WHAT YOU ARE ASKED TO DO: Nothing but the lines from the start of the entries below through the line containing "This screenshot has height=1228, width=720." should appear in the answer, copied exactly and free of pictures.

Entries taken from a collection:
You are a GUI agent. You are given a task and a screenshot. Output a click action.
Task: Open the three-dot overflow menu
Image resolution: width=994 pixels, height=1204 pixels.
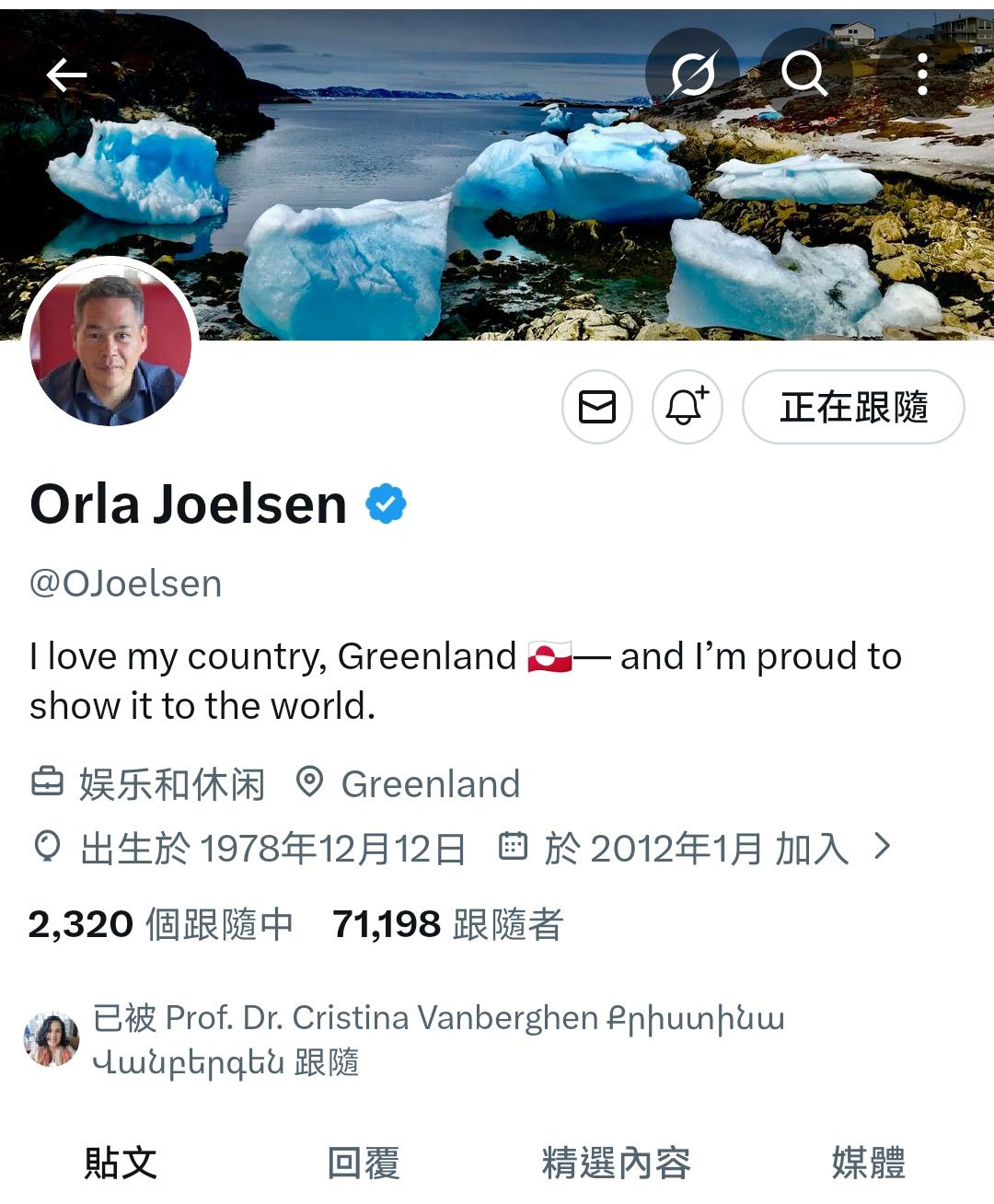(922, 74)
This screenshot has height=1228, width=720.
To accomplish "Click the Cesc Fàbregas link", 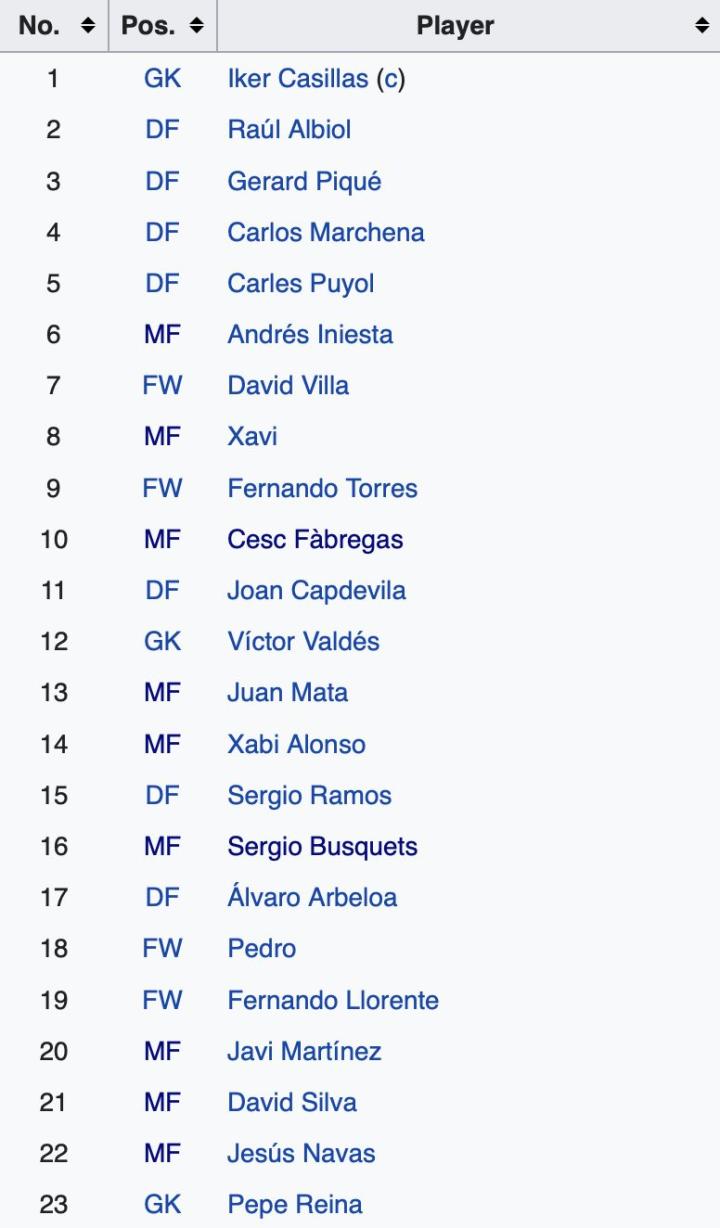I will [x=315, y=540].
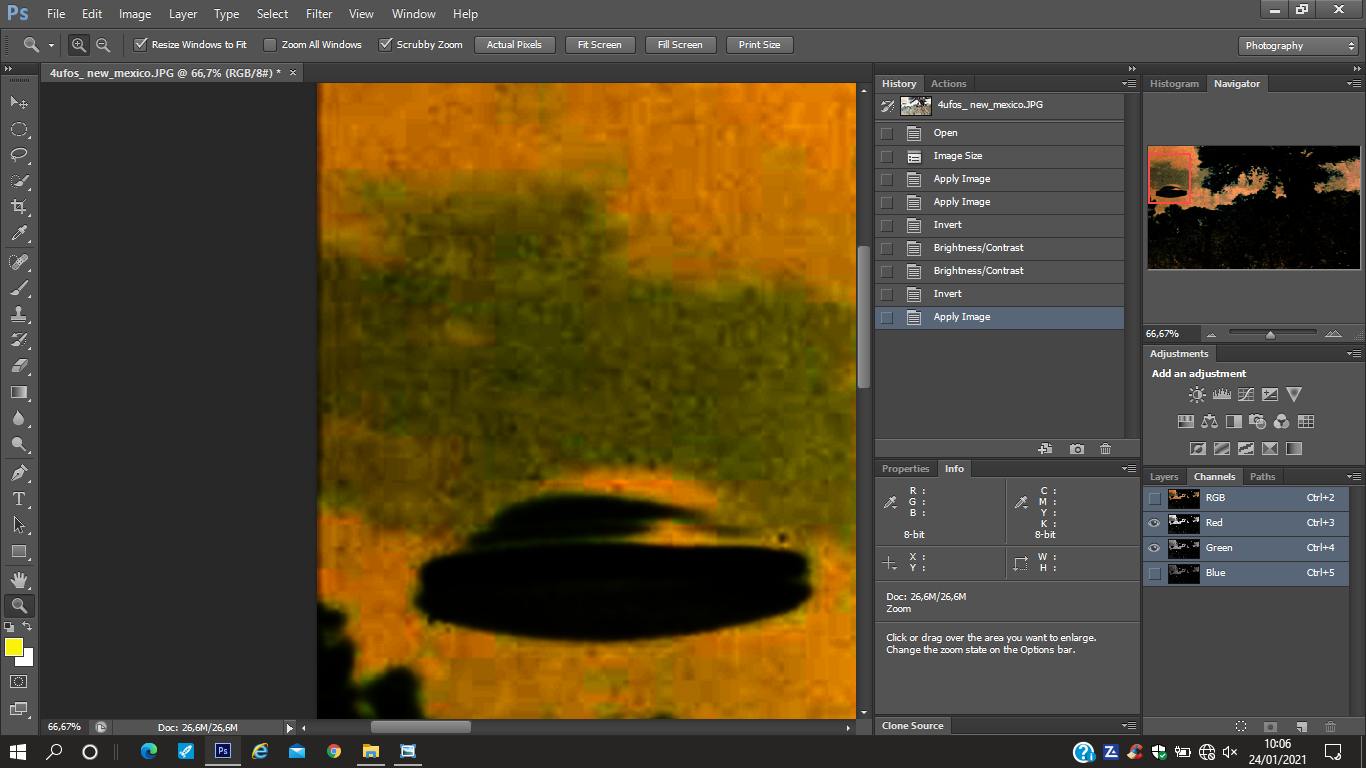
Task: Click the yellow foreground color swatch
Action: [x=14, y=647]
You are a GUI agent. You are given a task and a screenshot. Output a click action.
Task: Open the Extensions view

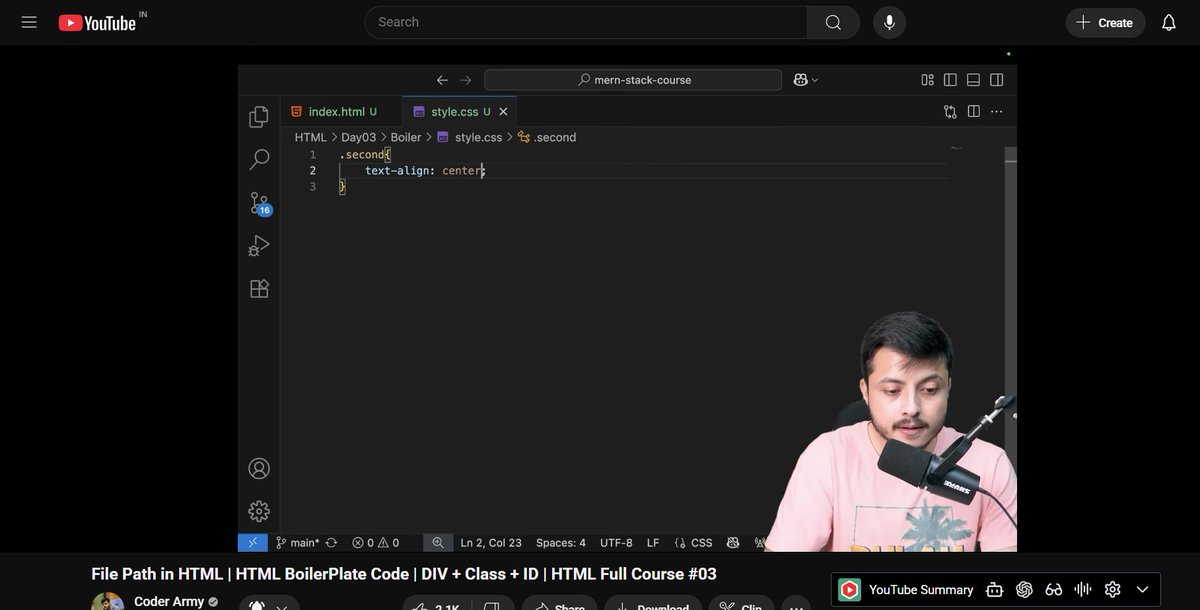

OUTPUT OF THE EXERCISE:
You are a GUI agent. You are given a task and a screenshot. Output a click action.
Task: Open the three-dot overflow menu
Image resolution: width=994 pixels, height=1204 pixels.
(922, 74)
This screenshot has height=1228, width=720.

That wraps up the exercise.